_Work instructions_
Transcribe, word for word, the line containing "Click the % of Base header" and each line following it through the end of the listing below. Omit all other lines.

_Provided information_
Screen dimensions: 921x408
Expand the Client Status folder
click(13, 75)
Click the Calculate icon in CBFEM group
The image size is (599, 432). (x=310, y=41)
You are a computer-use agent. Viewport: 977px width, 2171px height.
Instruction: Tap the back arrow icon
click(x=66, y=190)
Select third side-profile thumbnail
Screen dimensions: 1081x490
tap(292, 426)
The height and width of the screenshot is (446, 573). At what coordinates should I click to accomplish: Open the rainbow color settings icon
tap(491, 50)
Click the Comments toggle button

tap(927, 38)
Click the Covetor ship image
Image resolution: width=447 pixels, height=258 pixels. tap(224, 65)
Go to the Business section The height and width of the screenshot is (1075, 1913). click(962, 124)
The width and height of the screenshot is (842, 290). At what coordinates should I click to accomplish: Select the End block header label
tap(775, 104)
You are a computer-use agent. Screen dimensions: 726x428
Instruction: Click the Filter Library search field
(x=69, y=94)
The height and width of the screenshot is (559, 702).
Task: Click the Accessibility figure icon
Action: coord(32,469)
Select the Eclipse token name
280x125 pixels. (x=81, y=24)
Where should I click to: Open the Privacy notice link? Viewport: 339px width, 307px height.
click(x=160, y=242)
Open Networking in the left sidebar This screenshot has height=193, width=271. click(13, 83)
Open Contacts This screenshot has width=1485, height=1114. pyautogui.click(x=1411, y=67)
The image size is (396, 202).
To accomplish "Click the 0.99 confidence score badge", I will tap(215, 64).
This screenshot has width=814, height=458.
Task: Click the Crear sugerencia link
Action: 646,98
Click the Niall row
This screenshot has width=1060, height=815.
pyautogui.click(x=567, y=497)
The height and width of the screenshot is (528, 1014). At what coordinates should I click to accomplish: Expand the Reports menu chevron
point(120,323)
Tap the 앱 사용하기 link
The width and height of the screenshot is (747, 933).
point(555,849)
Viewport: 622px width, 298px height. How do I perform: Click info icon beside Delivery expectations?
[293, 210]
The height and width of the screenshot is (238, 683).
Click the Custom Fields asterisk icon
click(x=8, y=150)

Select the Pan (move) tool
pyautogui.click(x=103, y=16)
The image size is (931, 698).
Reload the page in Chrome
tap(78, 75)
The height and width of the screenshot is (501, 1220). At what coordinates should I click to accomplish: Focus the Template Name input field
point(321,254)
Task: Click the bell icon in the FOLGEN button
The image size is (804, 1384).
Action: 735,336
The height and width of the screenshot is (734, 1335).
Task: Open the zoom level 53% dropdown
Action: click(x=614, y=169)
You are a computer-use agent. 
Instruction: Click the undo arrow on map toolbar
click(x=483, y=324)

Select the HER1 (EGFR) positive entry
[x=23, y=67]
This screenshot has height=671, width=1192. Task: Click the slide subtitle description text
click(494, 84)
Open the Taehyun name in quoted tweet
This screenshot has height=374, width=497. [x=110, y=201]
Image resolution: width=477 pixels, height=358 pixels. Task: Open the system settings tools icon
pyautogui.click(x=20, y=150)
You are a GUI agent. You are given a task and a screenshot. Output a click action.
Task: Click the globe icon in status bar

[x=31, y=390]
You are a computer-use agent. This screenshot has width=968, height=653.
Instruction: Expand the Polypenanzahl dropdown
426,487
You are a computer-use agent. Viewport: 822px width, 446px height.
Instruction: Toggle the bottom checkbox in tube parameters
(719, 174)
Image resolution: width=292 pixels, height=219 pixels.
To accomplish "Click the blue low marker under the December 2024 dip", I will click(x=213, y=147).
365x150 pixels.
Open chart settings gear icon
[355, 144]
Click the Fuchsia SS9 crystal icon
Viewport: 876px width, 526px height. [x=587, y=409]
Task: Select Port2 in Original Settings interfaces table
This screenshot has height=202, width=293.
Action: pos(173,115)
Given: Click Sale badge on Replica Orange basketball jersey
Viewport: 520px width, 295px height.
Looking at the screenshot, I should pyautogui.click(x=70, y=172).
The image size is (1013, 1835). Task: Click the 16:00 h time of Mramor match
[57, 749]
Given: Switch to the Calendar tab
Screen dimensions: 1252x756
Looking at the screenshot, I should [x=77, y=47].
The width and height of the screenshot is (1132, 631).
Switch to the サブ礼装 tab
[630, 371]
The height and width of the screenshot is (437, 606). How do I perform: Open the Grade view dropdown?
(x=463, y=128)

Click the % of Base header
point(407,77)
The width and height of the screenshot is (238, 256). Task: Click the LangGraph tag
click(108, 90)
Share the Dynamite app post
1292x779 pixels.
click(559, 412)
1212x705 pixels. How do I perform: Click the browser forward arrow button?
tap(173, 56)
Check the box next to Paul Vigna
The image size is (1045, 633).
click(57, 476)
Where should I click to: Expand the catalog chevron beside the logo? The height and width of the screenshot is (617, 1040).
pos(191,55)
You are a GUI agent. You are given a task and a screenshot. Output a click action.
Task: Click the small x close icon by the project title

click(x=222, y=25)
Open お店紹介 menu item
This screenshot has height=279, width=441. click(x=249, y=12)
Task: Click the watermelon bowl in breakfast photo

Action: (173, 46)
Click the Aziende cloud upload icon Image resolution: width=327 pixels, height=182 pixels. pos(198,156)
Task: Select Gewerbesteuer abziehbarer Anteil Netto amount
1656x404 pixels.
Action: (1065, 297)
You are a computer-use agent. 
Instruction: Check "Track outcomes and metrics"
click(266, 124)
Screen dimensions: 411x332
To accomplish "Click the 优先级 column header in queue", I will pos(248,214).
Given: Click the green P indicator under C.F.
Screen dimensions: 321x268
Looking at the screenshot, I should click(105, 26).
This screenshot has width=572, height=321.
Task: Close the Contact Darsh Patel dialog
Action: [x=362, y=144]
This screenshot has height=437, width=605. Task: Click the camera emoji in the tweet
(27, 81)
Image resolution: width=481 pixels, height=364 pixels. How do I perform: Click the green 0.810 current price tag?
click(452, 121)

_Answer to this problem_
Click the % of Base header
point(407,77)
The width and height of the screenshot is (238, 256). Task: Click the LangGraph tag
click(108, 90)
Share the Dynamite app post
1292x779 pixels.
click(559, 412)
1212x705 pixels. How do I perform: Click the browser forward arrow button?
tap(173, 56)
Check the box next to Paul Vigna
The image size is (1045, 633).
click(57, 476)
Where should I click to: Expand the catalog chevron beside the logo? The height and width of the screenshot is (617, 1040).
pos(191,55)
You are a GUI agent. You are given a task and a screenshot. Output a click action.
Task: Click the small x close icon by the project title

click(x=222, y=25)
Open お店紹介 menu item
This screenshot has height=279, width=441. click(x=249, y=12)
Task: Click the watermelon bowl in breakfast photo

Action: (173, 46)
Click the Aziende cloud upload icon Image resolution: width=327 pixels, height=182 pixels. pos(198,156)
Task: Select Gewerbesteuer abziehbarer Anteil Netto amount
1656x404 pixels.
Action: (1065, 297)
You are a computer-use agent. 
Instruction: Check "Track outcomes and metrics"
click(266, 124)
Screen dimensions: 411x332
To accomplish "Click the 优先级 column header in queue", I will pos(248,214).
Given: Click the green P indicator under C.F.
Screen dimensions: 321x268
Looking at the screenshot, I should click(105, 26).
This screenshot has width=572, height=321.
Task: Close the Contact Darsh Patel dialog
Action: [x=362, y=144]
This screenshot has height=437, width=605. Task: Click the camera emoji in the tweet
(27, 81)
Image resolution: width=481 pixels, height=364 pixels. How do I perform: Click the green 0.810 current price tag?
click(452, 121)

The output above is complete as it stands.